Despite its meagre power output, the diesel unit feels surprisingly punchy, and there’s enough grunt to keep up with city traffic, thanks to reworked gear ratios. But at motorway speeds, the engine begins to struggle.

For this facelifted model, engineers have reworked the steering and suspension, so the Corsa is sharper to drive than the model it replaces. It’s still not as involving as a Ford Fiesta, though. The low-rolling-resistance tyres are short on grip, too,meaning the front wheels tend to lose traction easily under aggressive cornering, resulting in understeer. However, soft suspension means the ride is comfortable and the Corsa soaks up bumps easily.  

The interior is as functional as ever. It’s logically laid out and the smart materials give a grown-up feel. There’s also plenty of space in the front and rear.

Models fitted with stop-start cost only £260 more than those without, so it’s a worthwhile investment. Our SE trim variant was £15,710, and came with luxuries such as heated seats and heated steering wheel. Basic S models are £13,695.

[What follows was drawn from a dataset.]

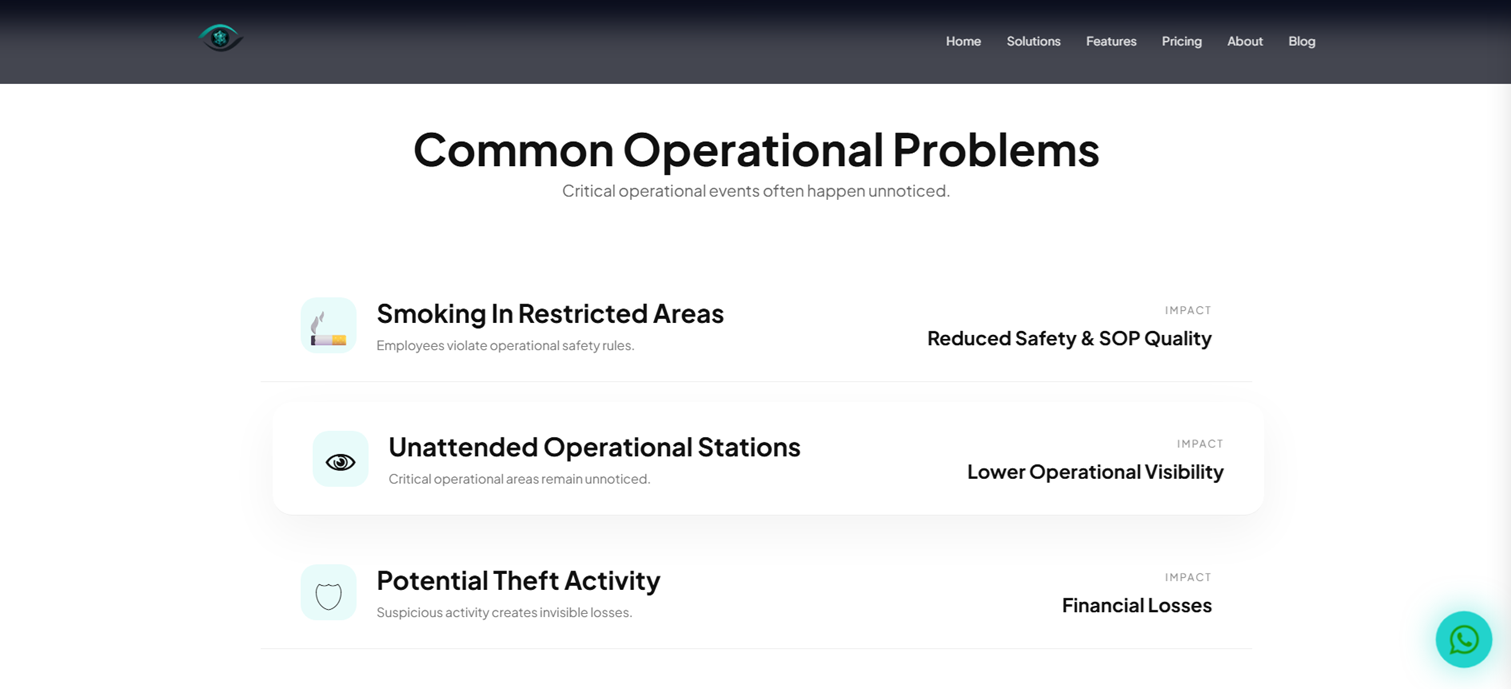Click the Employees violate safety rules description
Viewport: 1511px width, 690px height.
click(505, 346)
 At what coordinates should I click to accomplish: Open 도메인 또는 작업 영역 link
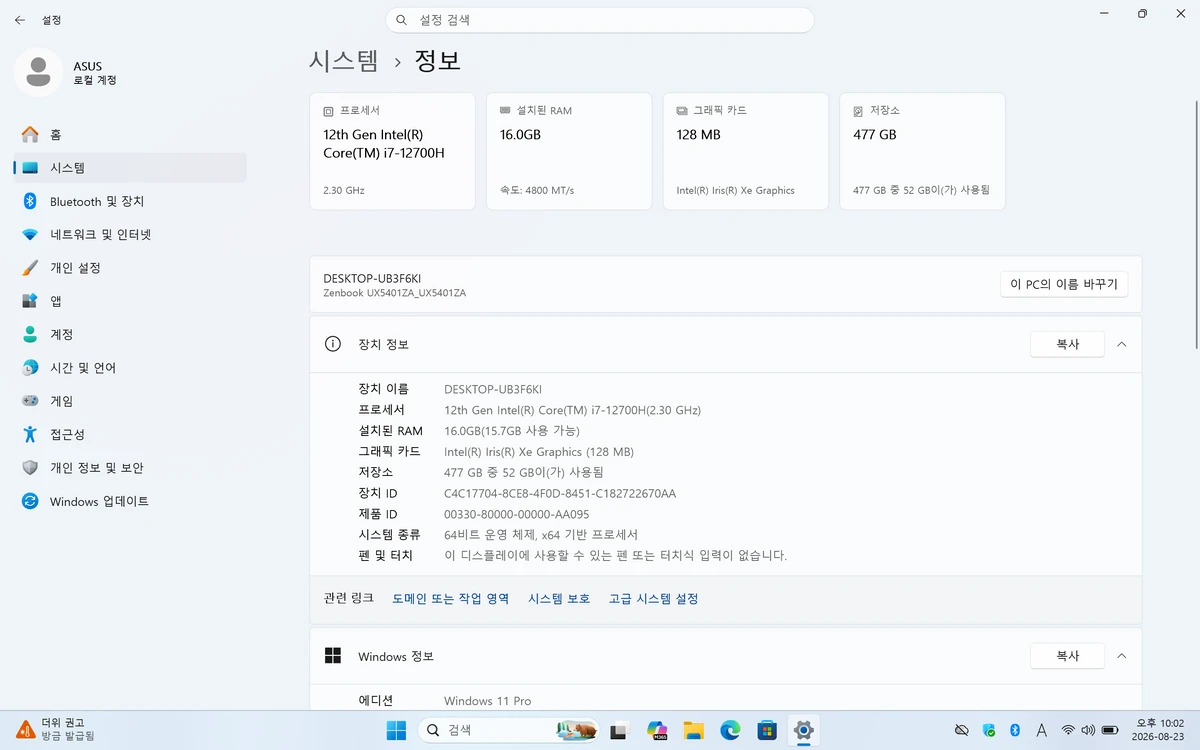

Drive with a light right foot, and impressive figures are within reach. Claimed combined fuel consumption is a remarkable 70.6mpg – although we could muster only 56mpg on our mixed route. CO2 emissions are low, at 105g/km, which translates to road tax at only £20 a year.

Yet while the stop-start 74bhp model is a good choice for city drivers, we don’t understand its presence in the line-up. For around £400 more, Vauxhall sells a 94bhp ecoFLEX variant, complete with stop-start as standard – and it’s even more efficient. CO2 emissions of 94g/km ensure owners pay nothing in road tax, and fuel economy of 78.5mpg combined eclipses the Corsa we drove.